▶ [WHAT THE TASK ASKS]
From the line that contains "Viewport: 960px width, 720px" down to the final line below, please repeat each line exactly and nothing more, with no pictures.

[SUPPLIED RECORDS]

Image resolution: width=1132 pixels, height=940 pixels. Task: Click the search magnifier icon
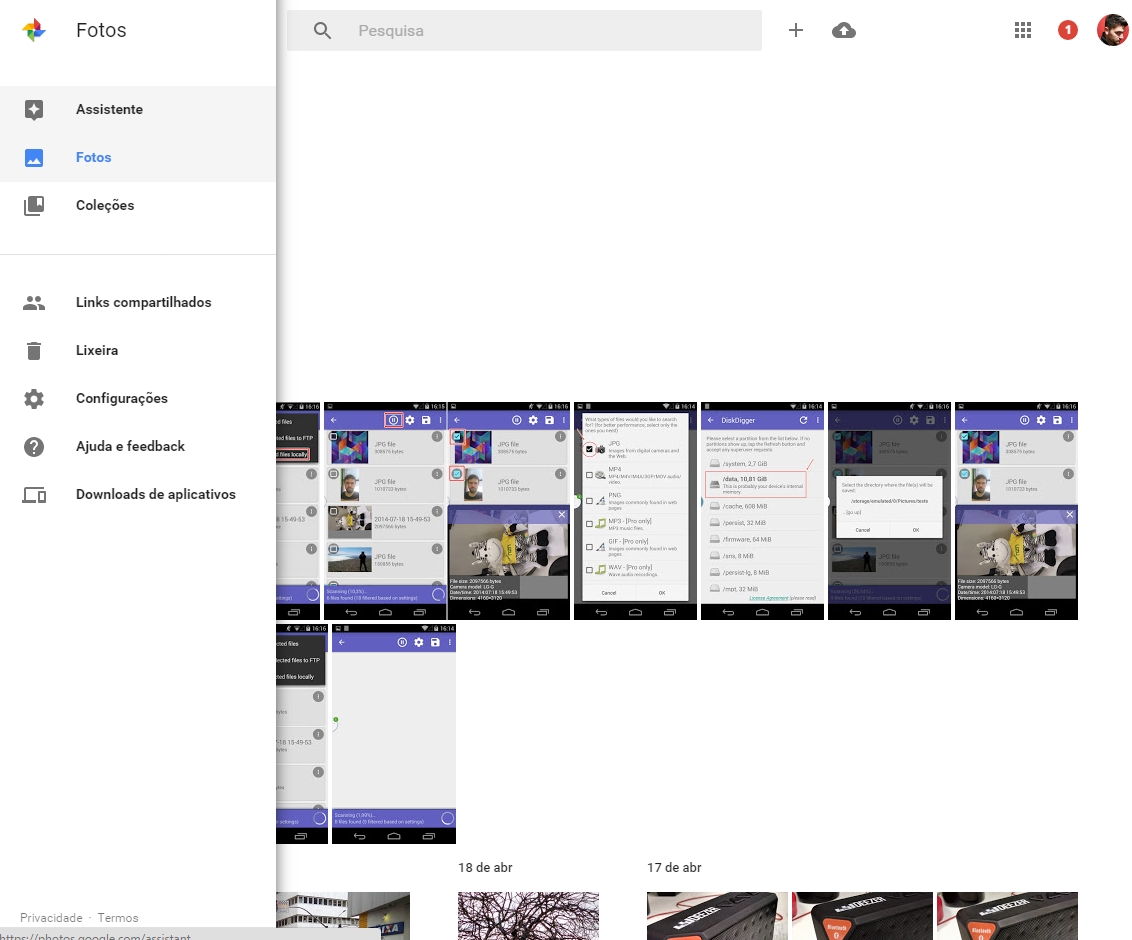click(x=322, y=30)
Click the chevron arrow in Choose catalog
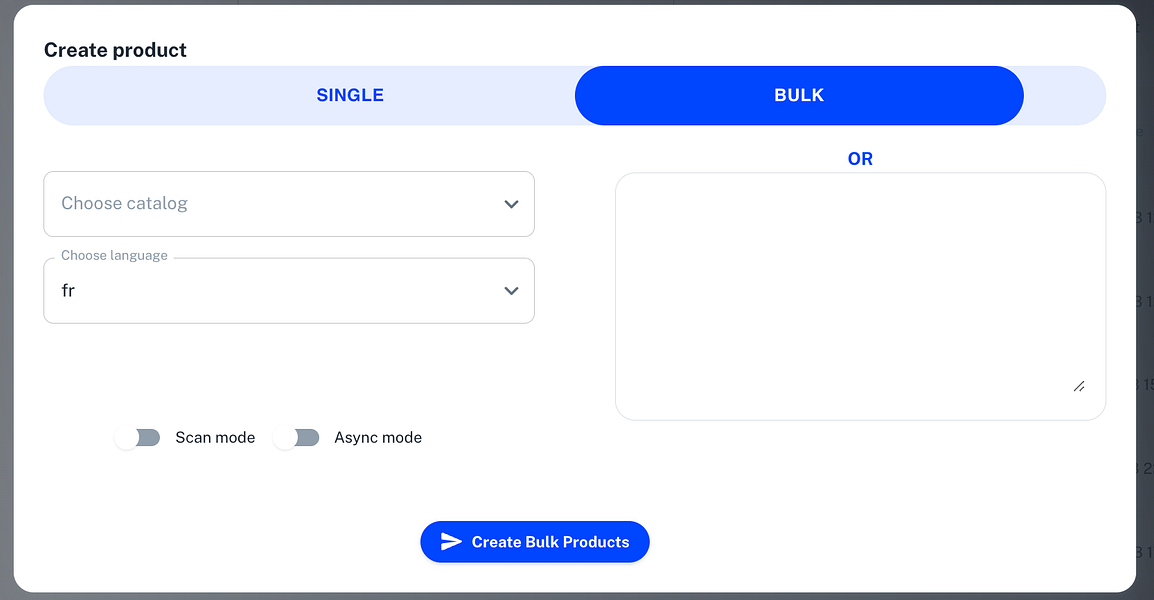The height and width of the screenshot is (600, 1154). click(x=511, y=204)
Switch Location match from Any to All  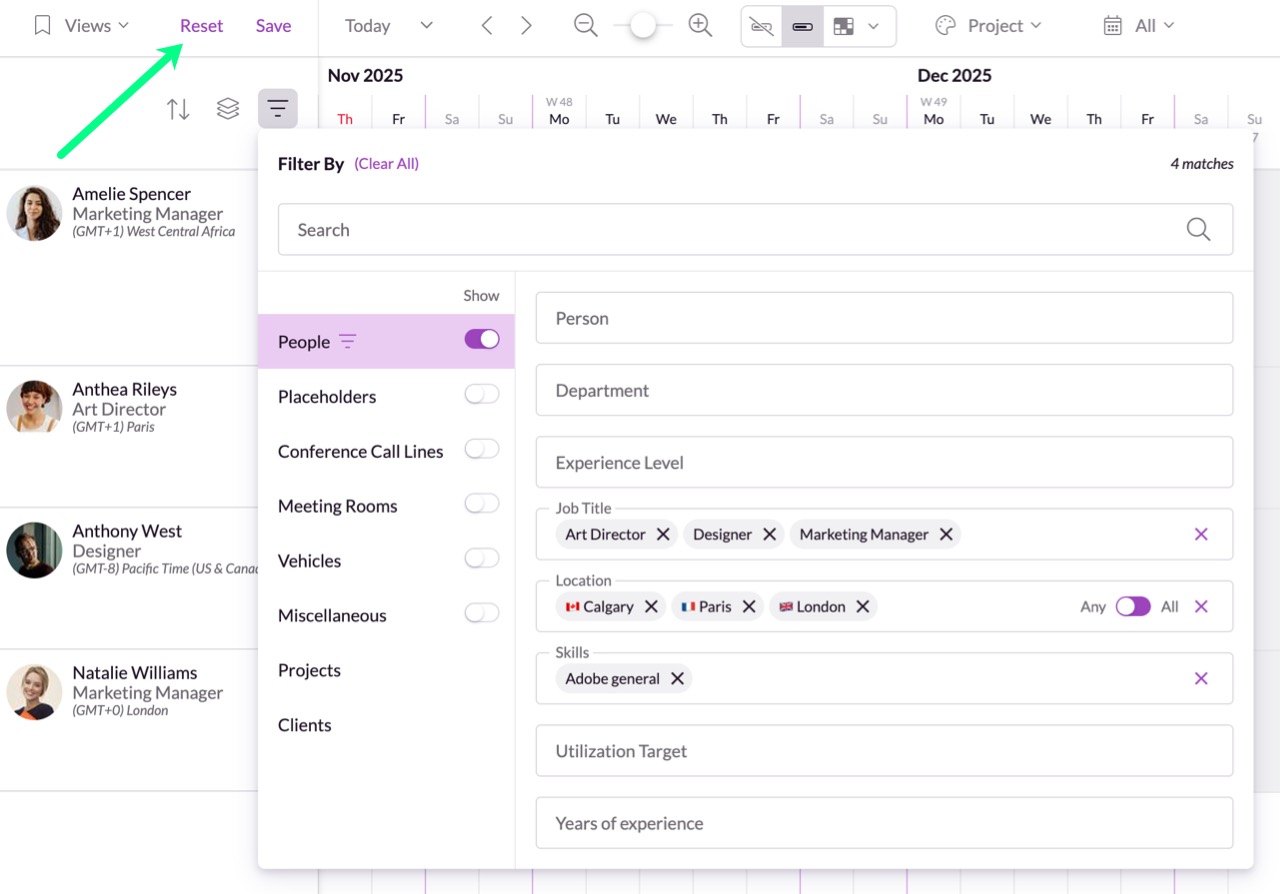click(1133, 606)
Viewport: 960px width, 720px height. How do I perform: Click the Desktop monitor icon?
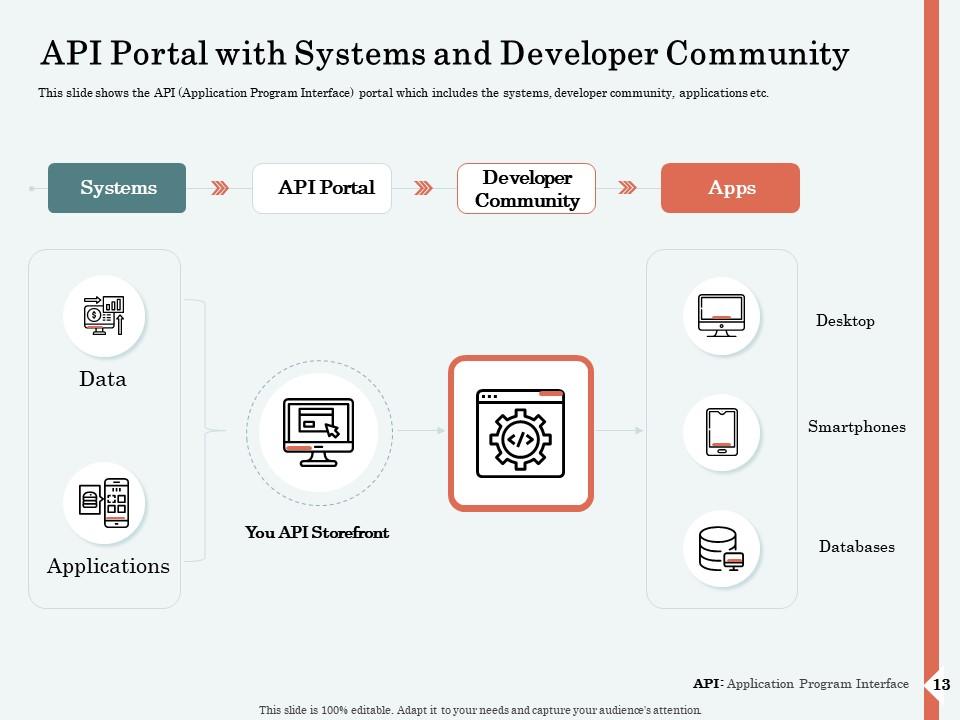721,316
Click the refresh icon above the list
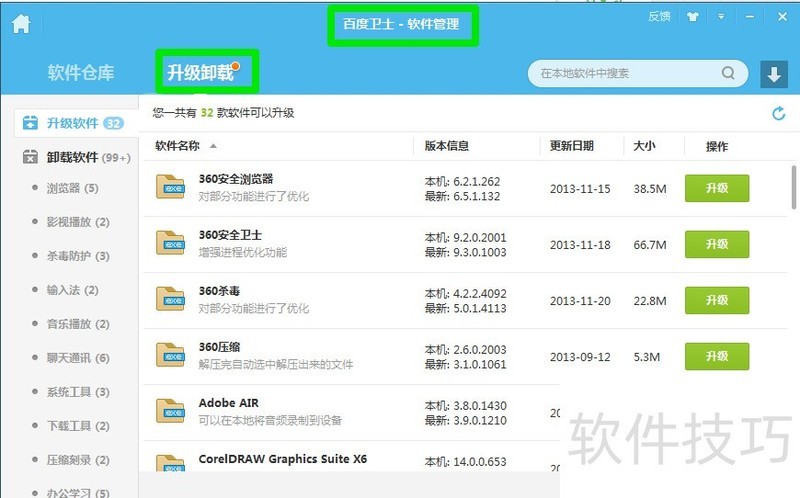The height and width of the screenshot is (498, 800). (779, 114)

[/SUPPLIED RECORDS]

▶ [RESULT]
Viewport: 960px width, 720px height. How do I perform: Click the Desktop monitor icon?
721,316
Click the refresh icon above the list
The height and width of the screenshot is (498, 800). (779, 114)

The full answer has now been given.